====== RECORDS ======

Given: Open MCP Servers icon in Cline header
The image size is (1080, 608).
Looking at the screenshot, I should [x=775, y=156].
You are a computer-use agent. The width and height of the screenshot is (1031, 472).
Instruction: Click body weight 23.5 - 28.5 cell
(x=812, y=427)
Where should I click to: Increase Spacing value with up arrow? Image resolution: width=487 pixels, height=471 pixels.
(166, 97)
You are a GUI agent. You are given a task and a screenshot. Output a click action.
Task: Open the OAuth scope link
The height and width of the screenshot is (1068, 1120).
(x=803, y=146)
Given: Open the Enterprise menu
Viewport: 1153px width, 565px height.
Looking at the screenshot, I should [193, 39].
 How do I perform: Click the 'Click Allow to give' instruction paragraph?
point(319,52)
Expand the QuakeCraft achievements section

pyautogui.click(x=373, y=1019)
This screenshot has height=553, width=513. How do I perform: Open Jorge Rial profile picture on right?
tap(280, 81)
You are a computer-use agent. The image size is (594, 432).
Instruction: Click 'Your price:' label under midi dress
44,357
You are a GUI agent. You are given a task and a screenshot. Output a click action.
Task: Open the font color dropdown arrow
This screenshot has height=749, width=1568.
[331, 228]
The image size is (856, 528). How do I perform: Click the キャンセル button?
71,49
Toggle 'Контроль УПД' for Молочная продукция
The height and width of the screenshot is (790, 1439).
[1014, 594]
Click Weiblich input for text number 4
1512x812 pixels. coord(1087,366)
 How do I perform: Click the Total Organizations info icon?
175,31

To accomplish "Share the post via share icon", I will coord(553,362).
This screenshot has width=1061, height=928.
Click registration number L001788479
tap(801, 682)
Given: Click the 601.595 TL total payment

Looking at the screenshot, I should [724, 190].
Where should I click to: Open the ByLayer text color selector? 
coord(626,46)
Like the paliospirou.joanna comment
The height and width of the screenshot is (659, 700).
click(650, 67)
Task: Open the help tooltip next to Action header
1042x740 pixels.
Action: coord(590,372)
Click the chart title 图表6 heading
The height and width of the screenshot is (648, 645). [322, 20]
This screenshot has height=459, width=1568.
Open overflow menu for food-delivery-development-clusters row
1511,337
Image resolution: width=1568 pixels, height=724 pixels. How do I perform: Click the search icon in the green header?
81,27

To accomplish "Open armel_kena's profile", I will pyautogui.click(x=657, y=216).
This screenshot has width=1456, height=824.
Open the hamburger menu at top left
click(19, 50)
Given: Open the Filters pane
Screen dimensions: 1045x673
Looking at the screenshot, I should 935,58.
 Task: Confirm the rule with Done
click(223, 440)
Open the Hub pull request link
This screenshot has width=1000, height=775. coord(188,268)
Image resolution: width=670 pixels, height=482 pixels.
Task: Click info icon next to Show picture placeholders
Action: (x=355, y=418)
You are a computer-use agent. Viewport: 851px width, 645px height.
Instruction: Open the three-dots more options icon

======

Exactly as it stands, output the whole listing.

Given: Open MCP Servers icon in Cline header
The image size is (1080, 608).
Looking at the screenshot, I should [x=775, y=156].
You are a computer-use agent. The width and height of the screenshot is (1031, 472).
Instruction: Click body weight 23.5 - 28.5 cell
(x=812, y=427)
Where should I click to: Increase Spacing value with up arrow? Image resolution: width=487 pixels, height=471 pixels.
(166, 97)
You are a GUI agent. You are given a task and a screenshot. Output a click action.
Task: Open the OAuth scope link
The height and width of the screenshot is (1068, 1120).
(x=803, y=146)
Given: Open the Enterprise menu
Viewport: 1153px width, 565px height.
Looking at the screenshot, I should [193, 39].
 How do I perform: Click the 'Click Allow to give' instruction paragraph?
point(319,52)
Expand the QuakeCraft achievements section

pyautogui.click(x=373, y=1019)
This screenshot has height=553, width=513. How do I perform: Open Jorge Rial profile picture on right?
tap(280, 81)
You are a computer-use agent. The image size is (594, 432).
Instruction: Click 'Your price:' label under midi dress
44,357
You are a GUI agent. You are given a task and a screenshot. Output a click action.
Task: Open the font color dropdown arrow
This screenshot has height=749, width=1568.
[331, 228]
The image size is (856, 528). How do I perform: Click the キャンセル button?
71,49
Toggle 'Контроль УПД' for Молочная продукция
The height and width of the screenshot is (790, 1439).
[1014, 594]
Click Weiblich input for text number 4
1512x812 pixels. coord(1087,366)
 How do I perform: Click the Total Organizations info icon?
175,31

To accomplish "Share the post via share icon", I will coord(553,362).
This screenshot has width=1061, height=928.
Click registration number L001788479
tap(801, 682)
Given: Click the 601.595 TL total payment

Looking at the screenshot, I should [724, 190].
Where should I click to: Open the ByLayer text color selector? 
coord(626,46)
Like the paliospirou.joanna comment
The height and width of the screenshot is (659, 700).
click(650, 67)
Task: Open the help tooltip next to Action header
1042x740 pixels.
Action: coord(590,372)
Click the chart title 图表6 heading
The height and width of the screenshot is (648, 645). [322, 20]
This screenshot has height=459, width=1568.
Open overflow menu for food-delivery-development-clusters row
1511,337
Image resolution: width=1568 pixels, height=724 pixels. How do I perform: Click the search icon in the green header?
81,27

To accomplish "Open armel_kena's profile", I will pyautogui.click(x=657, y=216).
This screenshot has width=1456, height=824.
Open the hamburger menu at top left
click(19, 50)
Given: Open the Filters pane
Screen dimensions: 1045x673
Looking at the screenshot, I should 935,58.
 Task: Confirm the rule with Done
click(223, 440)
Open the Hub pull request link
This screenshot has width=1000, height=775. coord(188,268)
Image resolution: width=670 pixels, height=482 pixels.
Task: Click info icon next to Show picture placeholders
Action: (x=355, y=418)
You are a computer-use agent. Viewport: 851px width, 645px height.
Instruction: Open the three-dots more options icon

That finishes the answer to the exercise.